### What is required
Your job with the data below: print everything from the line that holds "1100x750 pixels." down to the line that holds "Image resolution: width=2576", ends included, exactly, and nothing else.

### Source records
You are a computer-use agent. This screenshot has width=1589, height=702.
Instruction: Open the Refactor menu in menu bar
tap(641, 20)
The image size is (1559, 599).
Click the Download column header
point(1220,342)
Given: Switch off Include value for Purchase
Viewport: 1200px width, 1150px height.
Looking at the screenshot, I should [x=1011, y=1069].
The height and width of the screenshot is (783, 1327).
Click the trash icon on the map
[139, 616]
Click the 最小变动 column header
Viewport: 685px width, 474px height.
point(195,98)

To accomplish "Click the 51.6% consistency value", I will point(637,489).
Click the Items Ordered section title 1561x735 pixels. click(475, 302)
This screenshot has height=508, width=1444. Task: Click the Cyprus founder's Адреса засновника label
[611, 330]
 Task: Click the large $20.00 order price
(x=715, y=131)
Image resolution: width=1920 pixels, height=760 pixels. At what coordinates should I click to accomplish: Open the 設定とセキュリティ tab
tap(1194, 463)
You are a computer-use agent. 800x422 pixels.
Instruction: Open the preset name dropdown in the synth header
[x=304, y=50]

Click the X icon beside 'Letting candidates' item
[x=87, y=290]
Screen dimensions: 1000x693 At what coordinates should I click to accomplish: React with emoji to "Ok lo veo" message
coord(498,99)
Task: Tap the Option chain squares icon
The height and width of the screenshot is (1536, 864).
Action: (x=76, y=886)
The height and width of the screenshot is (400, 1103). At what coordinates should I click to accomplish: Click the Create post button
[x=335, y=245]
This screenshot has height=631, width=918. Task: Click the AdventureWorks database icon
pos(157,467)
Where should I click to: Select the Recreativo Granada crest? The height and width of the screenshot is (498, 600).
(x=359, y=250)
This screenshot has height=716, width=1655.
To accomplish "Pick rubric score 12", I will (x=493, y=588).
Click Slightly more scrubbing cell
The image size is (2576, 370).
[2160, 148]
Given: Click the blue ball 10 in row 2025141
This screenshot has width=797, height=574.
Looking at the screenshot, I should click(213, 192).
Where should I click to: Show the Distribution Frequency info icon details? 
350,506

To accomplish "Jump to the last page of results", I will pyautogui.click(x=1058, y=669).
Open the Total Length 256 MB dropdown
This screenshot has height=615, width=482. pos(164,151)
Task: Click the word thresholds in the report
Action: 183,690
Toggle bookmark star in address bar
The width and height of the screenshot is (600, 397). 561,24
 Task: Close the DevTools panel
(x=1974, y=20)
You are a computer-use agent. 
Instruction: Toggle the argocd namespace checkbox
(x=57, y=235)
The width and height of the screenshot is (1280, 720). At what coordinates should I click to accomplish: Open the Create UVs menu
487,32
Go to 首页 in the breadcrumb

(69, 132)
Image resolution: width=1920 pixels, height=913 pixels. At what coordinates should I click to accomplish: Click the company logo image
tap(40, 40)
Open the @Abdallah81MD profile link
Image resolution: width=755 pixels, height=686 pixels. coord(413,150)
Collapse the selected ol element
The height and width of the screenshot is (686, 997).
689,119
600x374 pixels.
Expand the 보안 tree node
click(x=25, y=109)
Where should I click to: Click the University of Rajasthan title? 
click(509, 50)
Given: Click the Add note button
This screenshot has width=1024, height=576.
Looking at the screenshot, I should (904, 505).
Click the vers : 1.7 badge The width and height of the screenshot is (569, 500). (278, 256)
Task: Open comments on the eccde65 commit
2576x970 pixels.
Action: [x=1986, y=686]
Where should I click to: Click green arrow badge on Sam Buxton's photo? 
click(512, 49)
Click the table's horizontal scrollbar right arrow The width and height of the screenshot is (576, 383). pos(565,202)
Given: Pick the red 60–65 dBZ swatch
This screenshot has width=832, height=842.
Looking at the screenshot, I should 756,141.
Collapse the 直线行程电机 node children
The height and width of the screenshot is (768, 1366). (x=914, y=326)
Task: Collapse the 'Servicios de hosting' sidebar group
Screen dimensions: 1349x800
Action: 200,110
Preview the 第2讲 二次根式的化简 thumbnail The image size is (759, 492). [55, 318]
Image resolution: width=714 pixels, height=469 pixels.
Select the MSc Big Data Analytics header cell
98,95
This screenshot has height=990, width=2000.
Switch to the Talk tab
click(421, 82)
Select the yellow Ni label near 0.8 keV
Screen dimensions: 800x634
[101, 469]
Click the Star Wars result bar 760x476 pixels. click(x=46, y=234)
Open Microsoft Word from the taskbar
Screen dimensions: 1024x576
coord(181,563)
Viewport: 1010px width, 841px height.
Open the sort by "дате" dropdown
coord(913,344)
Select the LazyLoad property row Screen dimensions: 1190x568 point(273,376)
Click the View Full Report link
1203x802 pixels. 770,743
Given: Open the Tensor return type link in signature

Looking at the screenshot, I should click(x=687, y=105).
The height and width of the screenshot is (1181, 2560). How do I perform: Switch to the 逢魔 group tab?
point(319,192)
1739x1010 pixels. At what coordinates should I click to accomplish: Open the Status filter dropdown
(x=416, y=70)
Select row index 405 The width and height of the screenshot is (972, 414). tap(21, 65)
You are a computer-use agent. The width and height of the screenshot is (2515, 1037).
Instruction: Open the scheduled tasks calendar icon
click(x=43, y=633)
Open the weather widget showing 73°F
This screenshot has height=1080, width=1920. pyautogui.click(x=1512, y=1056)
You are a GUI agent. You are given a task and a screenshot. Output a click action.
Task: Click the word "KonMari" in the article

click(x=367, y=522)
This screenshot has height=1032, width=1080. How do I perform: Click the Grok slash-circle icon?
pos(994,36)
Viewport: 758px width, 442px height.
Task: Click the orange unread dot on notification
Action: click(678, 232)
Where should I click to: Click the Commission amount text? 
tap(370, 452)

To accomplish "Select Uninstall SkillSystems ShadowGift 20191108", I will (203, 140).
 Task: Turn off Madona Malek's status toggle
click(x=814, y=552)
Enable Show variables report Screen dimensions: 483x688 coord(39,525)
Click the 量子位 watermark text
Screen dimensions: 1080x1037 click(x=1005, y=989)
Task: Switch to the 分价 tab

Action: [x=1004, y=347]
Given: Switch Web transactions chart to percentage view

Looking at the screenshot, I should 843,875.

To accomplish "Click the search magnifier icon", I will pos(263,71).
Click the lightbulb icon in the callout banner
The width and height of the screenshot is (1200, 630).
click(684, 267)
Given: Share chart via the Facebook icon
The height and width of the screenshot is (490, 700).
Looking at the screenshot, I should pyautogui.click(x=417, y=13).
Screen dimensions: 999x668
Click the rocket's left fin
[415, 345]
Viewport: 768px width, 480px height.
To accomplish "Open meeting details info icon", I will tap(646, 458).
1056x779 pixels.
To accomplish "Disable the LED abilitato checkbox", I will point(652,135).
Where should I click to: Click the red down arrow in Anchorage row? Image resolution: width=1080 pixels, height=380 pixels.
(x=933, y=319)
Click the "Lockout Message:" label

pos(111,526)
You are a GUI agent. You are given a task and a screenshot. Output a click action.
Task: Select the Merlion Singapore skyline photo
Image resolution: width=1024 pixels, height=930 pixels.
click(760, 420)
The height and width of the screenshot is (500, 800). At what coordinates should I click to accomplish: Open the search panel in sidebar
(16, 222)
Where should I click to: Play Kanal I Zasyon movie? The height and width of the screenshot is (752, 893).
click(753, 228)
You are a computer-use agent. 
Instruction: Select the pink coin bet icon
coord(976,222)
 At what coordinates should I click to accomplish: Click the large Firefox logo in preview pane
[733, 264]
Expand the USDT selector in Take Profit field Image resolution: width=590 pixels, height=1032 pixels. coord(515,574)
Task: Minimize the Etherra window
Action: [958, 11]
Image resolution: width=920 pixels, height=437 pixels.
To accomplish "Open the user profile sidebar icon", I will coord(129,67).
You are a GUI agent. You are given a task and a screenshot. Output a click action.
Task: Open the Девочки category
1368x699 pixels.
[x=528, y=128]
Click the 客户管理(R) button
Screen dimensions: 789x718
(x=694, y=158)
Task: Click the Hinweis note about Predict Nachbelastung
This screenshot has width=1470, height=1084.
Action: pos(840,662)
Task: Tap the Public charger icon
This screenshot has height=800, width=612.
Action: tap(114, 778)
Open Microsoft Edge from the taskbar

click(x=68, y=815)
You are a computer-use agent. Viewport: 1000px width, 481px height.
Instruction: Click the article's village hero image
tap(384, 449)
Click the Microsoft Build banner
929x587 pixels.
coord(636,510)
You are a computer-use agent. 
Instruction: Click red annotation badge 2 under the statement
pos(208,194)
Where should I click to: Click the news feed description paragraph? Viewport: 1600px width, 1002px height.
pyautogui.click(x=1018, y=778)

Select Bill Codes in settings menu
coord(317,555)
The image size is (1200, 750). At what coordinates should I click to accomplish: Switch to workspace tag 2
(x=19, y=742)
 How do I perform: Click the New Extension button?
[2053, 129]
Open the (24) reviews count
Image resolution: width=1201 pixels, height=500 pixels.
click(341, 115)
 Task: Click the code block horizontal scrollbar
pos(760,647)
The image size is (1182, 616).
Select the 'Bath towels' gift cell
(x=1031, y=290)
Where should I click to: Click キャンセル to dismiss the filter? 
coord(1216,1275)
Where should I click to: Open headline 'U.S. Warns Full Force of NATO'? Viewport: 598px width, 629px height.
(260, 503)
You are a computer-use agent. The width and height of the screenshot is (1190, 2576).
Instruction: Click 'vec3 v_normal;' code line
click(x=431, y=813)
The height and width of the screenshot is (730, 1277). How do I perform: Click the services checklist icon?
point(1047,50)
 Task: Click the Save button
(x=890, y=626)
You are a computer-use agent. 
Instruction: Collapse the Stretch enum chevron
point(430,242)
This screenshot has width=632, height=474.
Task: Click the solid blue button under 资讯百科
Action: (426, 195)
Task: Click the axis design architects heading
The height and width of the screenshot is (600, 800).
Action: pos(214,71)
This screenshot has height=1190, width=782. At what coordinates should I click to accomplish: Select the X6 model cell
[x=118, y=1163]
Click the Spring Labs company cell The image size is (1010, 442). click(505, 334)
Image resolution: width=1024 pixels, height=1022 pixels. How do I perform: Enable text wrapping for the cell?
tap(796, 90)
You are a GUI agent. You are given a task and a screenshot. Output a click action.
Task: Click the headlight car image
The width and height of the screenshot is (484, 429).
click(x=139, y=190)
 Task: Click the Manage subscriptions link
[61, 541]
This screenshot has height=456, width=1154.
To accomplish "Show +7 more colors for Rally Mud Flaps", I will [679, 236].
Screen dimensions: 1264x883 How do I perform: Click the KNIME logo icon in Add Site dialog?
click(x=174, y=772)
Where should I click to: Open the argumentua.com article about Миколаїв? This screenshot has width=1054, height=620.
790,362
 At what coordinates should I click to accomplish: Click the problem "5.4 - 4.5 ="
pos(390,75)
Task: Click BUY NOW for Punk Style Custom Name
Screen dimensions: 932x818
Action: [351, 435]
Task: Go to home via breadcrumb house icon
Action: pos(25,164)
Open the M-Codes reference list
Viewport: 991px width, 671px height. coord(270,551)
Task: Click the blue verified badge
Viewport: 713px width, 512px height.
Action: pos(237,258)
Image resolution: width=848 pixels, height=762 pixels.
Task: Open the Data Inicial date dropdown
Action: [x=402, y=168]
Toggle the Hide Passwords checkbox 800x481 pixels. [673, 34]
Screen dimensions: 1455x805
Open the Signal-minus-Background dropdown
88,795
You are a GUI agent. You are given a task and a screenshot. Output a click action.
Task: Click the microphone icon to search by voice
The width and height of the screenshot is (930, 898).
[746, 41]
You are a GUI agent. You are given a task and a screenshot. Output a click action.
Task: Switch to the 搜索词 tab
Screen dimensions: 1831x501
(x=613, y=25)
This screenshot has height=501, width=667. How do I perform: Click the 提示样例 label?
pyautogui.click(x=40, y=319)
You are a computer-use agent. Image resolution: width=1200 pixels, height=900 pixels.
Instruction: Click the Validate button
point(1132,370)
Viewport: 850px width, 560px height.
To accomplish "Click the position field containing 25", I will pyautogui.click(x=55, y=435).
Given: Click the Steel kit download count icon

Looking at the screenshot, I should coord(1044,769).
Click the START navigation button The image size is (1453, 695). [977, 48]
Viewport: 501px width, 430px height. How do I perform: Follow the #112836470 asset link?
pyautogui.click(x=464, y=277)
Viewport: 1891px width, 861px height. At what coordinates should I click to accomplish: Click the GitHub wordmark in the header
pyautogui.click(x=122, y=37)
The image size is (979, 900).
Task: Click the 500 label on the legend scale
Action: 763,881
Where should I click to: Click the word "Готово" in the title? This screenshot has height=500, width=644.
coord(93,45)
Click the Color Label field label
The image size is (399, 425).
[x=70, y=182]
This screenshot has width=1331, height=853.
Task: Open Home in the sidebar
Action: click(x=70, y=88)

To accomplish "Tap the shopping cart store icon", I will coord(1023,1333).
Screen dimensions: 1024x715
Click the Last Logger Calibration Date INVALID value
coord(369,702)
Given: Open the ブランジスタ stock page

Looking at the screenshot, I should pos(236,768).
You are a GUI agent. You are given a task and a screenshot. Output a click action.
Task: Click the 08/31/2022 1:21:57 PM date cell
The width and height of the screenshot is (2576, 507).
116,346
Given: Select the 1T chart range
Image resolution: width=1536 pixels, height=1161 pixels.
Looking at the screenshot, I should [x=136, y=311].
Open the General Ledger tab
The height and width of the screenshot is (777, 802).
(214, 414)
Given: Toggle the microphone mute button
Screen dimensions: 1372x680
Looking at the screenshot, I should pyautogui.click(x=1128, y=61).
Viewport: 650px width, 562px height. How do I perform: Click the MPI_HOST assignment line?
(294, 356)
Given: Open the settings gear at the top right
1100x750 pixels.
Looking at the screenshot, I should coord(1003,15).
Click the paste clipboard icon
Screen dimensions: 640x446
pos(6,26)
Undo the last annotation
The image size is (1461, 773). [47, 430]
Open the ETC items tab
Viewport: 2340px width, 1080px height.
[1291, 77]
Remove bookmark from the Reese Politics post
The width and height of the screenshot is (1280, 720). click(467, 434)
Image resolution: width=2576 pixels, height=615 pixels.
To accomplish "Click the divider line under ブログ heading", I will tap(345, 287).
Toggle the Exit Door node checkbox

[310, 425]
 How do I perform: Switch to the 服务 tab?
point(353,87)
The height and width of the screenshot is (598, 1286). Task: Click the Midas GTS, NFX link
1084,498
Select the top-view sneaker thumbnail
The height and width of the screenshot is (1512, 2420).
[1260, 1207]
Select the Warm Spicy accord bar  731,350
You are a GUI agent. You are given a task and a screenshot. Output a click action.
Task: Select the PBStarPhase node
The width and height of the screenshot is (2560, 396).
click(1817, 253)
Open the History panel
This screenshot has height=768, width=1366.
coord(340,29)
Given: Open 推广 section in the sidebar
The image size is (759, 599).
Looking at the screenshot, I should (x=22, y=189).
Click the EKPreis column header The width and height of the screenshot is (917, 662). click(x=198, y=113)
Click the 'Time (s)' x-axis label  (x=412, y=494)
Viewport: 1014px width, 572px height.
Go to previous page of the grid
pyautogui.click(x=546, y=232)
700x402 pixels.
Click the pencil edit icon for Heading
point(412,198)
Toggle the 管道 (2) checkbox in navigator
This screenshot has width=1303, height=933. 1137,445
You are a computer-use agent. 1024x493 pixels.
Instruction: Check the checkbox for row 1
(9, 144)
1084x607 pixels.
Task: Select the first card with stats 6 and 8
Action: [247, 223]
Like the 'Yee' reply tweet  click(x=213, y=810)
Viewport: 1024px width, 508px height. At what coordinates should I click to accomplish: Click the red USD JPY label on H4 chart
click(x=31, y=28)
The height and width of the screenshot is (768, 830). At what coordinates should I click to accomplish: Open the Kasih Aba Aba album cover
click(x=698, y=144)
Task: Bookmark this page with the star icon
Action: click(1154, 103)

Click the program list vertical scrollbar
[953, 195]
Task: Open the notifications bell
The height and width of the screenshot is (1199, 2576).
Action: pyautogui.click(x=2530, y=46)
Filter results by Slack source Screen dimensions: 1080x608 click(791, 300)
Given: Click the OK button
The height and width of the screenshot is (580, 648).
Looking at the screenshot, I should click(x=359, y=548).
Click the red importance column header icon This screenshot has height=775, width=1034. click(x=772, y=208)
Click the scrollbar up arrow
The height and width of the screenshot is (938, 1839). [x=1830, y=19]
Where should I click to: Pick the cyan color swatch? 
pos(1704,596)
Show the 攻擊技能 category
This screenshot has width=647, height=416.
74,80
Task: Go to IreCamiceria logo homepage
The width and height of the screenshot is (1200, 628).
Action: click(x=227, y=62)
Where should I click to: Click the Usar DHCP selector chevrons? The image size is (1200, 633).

### Written reply
1100x750 pixels.
Looking at the screenshot, I should coord(1003,15).
Click the paste clipboard icon
Screen dimensions: 640x446
pos(6,26)
Undo the last annotation
The image size is (1461, 773). [47, 430]
Open the ETC items tab
Viewport: 2340px width, 1080px height.
[1291, 77]
Remove bookmark from the Reese Politics post
The width and height of the screenshot is (1280, 720). click(467, 434)
Image resolution: width=2576 pixels, height=615 pixels.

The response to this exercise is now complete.